Todo #1438
closed
Add override for CSR request->response subject mismatch
80%
Description
Just a bit of bug checking and the code that I mentioned on the mailing list will be ready (I am waiting on my CA to issue another cert).
Thoughts: another way (the proper way) to check whether a CSR and CERT match without checking the subjects.
Compare the outputs of:openssl x509 -noout -modulus -in certificate.crt | openssl md5
openssl rsa -noout -modulus -in privateKey.key | openssl md5
openssl req -noout -modulus -in CSR.csr | openssl md5
Files
Updated by Yehuda Katz about 13 years ago
- File system_certmanager.patch system_certmanager.patch added
Here is the simple patch. A better one is on the way.
Updated by Yehuda Katz about 13 years ago
What I meant to say there is this patch fixes the problem.
I am working on a patch that will actually completely work around the problem by checking the modulus of the request and the response.
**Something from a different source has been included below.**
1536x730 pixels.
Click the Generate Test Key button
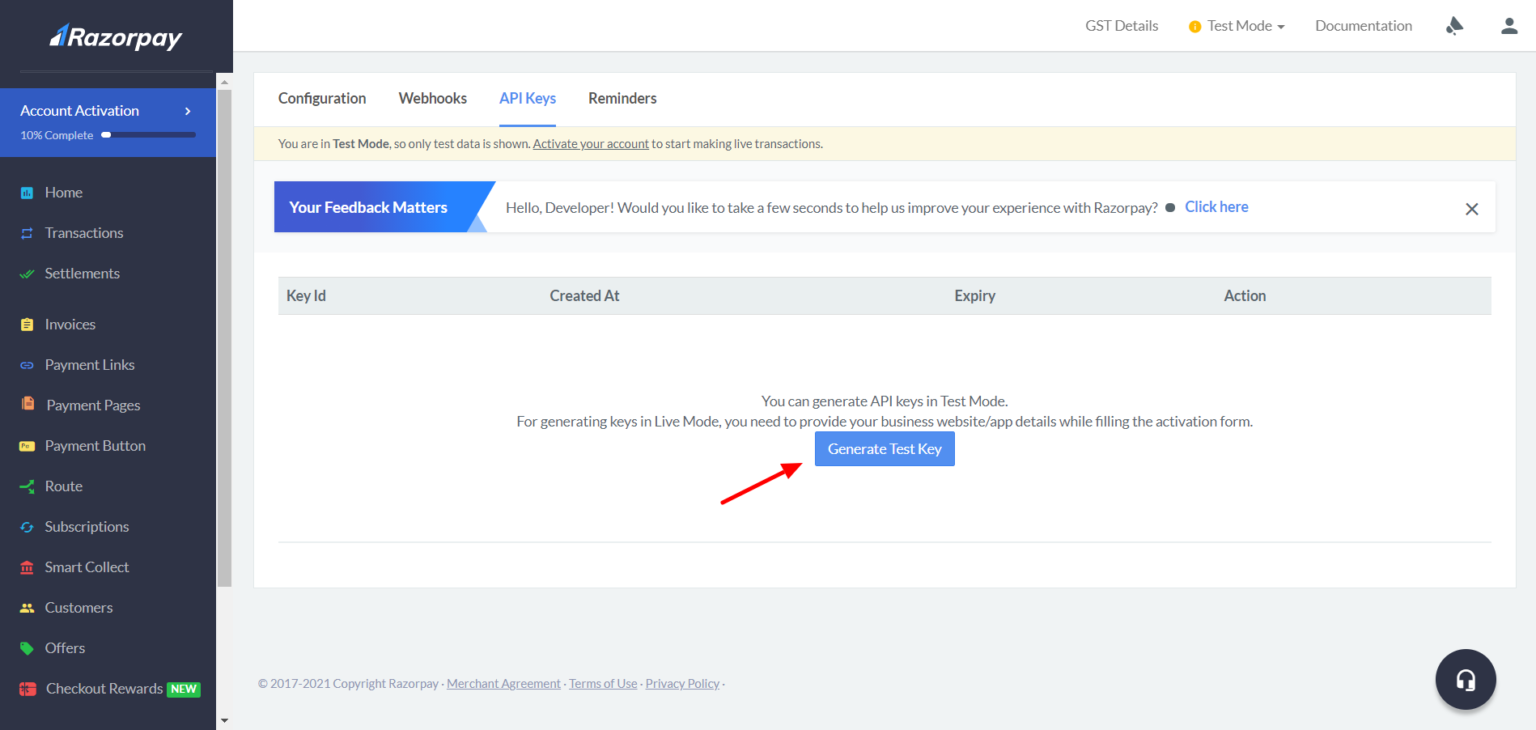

Also, I am not sure what happened to diff that the patch does not show up properly. Anyone know?
Updated by Yehuda Katz about 13 years ago
Better than a patch: I did a merge request on https://rcs.pfsense.org/projects/pfsense/repos/yakatz-sandbox/commits/e2e934e0c976bae835b58de7c2595666ad59d2a0
Updated by Chris Buechler almost 13 years ago
tested this with a cert from namecheap, originally was seeing the issue described here, synced up to Yehuda's git clone and it then worked fine. Everything else looks to work as well, and the diff looks fine, needs another person to review.
Updated by Yehuda Katz almost 13 years ago
My semester ends in about 2-3 weeks. At that point I will look around in the code for other places where this type of validation might be useful (maybe when creating regular certificates with public/private key).
Updated by Yehuda Katz almost 13 years ago
I am not quite done yet, but I was looking at this ticket and there does not seem to be a way that I can update the percentage done field. I know it does not really matter, but I like to be complete if I can.
Updated by Jim Pingle almost 13 years ago
Yehuda - That option is only available to users with certain levels of access here. If you want to just add a note on the ticket with the % done you want, someone with access can change that for you. It's at 80% now.
On an unrelated note, when this is complete, ticket #1318 can also be closed since this will fix the problem.
Updated by Jim Pingle almost 13 years ago
Another note: Our repositories have moved from rcs.pfsense.org to github (https://github.com/bsdperimeter/pfsense), so you would need to make a new fork there and apply your patch, and then request a merge again if you want to go that route.
Updated by Yehuda Katz almost 13 years ago
I already forked from GitHub and I am working from there.
I should have something to merge later today.
Updated by Yehuda Katz almost 13 years ago
I was going through the files again and I found that there are no more places in the code that need this change.
This ticket can be marked as done.
My other SSL-related ticket (#1437) goes on...
Updated by Jim Pingle almost 13 years ago
I didn't see a commit bringing this into mainline, is the patch on the ticket up to date? I just want to make sure we get the right code in.
Updated by Yehuda Katz almost 13 years ago
a828210b746c074c1e701a44f5f2ec3a69ba368a
2594f4010b85e5f4571ba76a69e36a16f441b4e3
Updated by Jim Pingle almost 13 years ago
Ah, ok. I wasn't looking back far enough in the git log. Looks good, thanks!